Source: PetWave, Updated on July 16, 2015
Silky Terrier


In the late 19th century, a number of Yorkshire Terriers were brought from England to Australia – particularly, to Victoria and New South Wales. Some of these Yorkshire Terrier dogs were crossed with the larger, working Australian Terrier bitches in an attempt to improve their blue-and-tan coats. Some of the offspring of these crosses were initially shown as Australian Terriers, while others were exhibited either as Yorkies or Silkies. Some authorities think that the Dandie Dinmont Terrier, Skye Terrier and/or Cairn Terrier may also have a place in the Silky Terrier’s ancestry.
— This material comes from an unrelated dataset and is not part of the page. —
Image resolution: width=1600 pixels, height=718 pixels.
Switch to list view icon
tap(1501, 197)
Eventually, the Silky Terrier bred true to type and was recognized as a distinct breed in New South Wales in 1906, and in Victoria in 1909. There were some discrepancies between these two standards, particularly with regard to weight and ear type. A revised standard was adopted in 1926 in an effort to standardize the breed, and legislation was introduced in 1932 by the Kennel Control Council of Victoria to prevent further cross breedings between the Yorkshire, Australian and the then-called Sydney Silky Terriers.

In 1955, the Sydney Silky’s name was officially changed to the Australian Silky Terrier. In 1958, the Australian National Kennel Club was founded and recommended development of a national standard for the Australian Silky Terrier. That happened in March of 1959, and the national Australian standard narrowed approved weights for the Silky to “ideally from eight to ten pounds.” The previous standards had varied from 6 to 12 pounds, with one even allowing a variety below 6 pounds.
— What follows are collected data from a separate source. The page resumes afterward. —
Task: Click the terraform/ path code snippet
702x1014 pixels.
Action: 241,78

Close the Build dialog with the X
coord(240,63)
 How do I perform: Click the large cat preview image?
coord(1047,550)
Silky Terriers made their way to the United States with American servicemen and women returning from Australia after World War II. The Sydney Silky Terrier Club of America held its first meeting in March of 1955. Shortly thereafter, it was renamed as the Silky Terrier Club of America. The Silky was accepted by the American Kennel Club in 1959, as a member of the Toy Group. The breed was not recognized in England until a breed club was developed there in 1979. Today’s Silky is an energetic, intelligent, fun-loving companion that thrives on attention from his owner and is a terrific urban pet. It also makes a great watchdog and will vigorously announce the arrival of any visitors, welcome or not.


The average life span of the Silky Terrier is 12 to 15 years. Breed health concerns may include allergies, collapsing trachea; diabetes, elbow dysplasia, epilepsy, intervertebral disk disease, Legg-Calve-Perthes disease, malassezia dermatitis, short hair syndrome of Silky breeds, cataracts, cystine urolithiasis, refractory corneal ulceration and patellar luxation.